Information given:
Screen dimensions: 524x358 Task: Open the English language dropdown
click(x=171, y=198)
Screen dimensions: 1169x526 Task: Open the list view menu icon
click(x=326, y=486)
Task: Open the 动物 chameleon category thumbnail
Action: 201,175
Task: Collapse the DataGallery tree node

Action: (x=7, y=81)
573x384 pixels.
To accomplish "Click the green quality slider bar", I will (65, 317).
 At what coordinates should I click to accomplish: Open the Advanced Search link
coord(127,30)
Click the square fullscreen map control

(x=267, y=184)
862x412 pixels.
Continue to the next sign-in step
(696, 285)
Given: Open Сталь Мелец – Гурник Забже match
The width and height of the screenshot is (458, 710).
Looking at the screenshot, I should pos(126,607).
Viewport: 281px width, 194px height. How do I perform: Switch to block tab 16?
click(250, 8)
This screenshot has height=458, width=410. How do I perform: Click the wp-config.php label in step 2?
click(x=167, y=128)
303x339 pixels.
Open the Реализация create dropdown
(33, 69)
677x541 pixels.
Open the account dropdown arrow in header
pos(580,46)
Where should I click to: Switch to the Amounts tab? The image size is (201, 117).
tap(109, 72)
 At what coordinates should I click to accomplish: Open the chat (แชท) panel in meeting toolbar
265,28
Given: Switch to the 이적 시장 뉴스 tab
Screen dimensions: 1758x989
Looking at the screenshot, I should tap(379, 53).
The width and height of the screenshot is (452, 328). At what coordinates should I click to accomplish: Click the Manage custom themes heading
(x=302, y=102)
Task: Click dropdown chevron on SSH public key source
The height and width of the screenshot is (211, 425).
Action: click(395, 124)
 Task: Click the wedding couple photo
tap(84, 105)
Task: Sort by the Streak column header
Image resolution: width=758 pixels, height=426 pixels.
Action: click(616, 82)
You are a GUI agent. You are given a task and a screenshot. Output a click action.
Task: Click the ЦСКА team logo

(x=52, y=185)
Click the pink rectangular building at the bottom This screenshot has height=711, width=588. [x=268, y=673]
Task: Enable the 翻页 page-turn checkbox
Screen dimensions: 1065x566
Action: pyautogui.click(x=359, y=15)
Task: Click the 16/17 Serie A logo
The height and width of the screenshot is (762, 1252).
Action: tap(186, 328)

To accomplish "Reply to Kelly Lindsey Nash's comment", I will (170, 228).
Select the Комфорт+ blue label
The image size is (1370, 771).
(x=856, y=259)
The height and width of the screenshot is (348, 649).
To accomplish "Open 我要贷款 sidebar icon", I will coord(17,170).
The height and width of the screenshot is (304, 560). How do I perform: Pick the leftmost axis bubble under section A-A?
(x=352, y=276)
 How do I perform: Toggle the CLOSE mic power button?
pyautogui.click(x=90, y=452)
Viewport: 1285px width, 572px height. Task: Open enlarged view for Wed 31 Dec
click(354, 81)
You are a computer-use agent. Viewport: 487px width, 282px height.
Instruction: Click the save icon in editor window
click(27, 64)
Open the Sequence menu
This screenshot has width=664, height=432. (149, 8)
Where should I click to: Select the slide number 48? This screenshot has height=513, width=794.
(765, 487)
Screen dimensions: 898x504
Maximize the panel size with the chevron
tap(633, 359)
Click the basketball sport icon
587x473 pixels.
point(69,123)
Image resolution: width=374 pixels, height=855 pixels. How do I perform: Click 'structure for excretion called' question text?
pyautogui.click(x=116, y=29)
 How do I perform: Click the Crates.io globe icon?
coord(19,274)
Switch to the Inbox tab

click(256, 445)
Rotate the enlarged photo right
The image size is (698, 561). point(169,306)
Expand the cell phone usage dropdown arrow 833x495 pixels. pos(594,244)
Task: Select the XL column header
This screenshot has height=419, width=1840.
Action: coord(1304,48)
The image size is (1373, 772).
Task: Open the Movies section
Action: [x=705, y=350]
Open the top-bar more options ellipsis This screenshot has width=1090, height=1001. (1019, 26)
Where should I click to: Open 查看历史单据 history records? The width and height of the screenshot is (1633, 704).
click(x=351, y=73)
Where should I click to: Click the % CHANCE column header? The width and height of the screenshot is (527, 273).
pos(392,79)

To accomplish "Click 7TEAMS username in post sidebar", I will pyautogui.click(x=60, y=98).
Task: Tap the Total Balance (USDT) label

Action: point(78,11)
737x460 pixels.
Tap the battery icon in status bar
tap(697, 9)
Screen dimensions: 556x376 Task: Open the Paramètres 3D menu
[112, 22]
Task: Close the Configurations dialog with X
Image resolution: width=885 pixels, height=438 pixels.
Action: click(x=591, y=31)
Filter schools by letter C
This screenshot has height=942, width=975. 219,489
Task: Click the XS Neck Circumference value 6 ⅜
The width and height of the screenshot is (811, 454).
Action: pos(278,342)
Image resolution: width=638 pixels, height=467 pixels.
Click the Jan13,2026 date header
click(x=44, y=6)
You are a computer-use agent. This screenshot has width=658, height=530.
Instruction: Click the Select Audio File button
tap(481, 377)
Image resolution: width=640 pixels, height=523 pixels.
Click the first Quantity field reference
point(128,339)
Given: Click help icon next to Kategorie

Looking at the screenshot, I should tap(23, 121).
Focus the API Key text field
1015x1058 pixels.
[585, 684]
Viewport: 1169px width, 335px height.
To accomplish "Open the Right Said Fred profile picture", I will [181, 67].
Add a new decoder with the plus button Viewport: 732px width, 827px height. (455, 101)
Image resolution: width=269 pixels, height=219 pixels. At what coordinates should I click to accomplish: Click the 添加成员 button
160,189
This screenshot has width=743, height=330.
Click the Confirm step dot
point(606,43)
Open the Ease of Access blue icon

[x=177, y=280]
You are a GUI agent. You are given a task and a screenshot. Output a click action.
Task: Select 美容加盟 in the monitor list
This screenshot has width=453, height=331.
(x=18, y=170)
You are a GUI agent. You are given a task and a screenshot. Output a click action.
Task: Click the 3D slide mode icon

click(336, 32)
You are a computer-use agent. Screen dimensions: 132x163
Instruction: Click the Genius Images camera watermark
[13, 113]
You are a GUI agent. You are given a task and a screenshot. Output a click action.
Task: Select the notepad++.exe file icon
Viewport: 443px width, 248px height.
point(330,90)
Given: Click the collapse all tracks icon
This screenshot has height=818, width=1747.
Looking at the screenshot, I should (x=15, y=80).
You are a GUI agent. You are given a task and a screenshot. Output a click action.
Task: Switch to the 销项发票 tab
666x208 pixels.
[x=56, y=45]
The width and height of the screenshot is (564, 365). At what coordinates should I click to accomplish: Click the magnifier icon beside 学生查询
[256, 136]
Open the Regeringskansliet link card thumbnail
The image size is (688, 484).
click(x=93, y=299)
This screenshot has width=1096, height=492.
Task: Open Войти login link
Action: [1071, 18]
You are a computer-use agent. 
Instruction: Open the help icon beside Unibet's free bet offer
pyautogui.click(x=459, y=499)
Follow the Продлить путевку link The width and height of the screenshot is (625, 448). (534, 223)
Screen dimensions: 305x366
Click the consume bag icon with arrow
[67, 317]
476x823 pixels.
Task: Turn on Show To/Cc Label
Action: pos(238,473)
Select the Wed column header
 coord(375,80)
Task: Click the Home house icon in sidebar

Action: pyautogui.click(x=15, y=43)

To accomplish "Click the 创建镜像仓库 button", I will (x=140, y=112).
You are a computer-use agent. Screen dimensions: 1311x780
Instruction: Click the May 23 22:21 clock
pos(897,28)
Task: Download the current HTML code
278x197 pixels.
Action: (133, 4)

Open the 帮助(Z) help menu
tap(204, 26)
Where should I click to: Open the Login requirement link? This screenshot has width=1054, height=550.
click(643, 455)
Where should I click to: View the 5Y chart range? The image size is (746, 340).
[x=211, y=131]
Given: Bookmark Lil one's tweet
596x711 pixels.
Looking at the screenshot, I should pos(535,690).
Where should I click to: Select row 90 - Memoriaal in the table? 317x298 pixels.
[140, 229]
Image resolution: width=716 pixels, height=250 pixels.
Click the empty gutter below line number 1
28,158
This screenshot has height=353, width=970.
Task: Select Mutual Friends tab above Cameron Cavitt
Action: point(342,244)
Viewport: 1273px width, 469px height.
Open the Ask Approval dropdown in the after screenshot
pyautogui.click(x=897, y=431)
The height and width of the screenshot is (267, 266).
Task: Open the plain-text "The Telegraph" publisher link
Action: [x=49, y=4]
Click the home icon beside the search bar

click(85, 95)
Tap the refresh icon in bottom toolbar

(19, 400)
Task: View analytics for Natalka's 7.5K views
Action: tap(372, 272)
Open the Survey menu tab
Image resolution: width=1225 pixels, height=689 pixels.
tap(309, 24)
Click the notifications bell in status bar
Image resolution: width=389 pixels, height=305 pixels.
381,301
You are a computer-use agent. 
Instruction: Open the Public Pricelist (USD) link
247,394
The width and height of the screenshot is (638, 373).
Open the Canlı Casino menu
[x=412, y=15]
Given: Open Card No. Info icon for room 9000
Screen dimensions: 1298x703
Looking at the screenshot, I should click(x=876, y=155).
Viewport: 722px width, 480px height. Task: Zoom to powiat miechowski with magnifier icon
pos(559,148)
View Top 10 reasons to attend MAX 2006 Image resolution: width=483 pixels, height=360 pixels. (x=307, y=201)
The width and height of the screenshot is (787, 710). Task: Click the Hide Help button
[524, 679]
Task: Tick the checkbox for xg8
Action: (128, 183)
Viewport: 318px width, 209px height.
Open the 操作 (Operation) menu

Aim of the task: Within the listing, how many lines carry the word "computer"? Answer with the number alone.

Exercise result: 6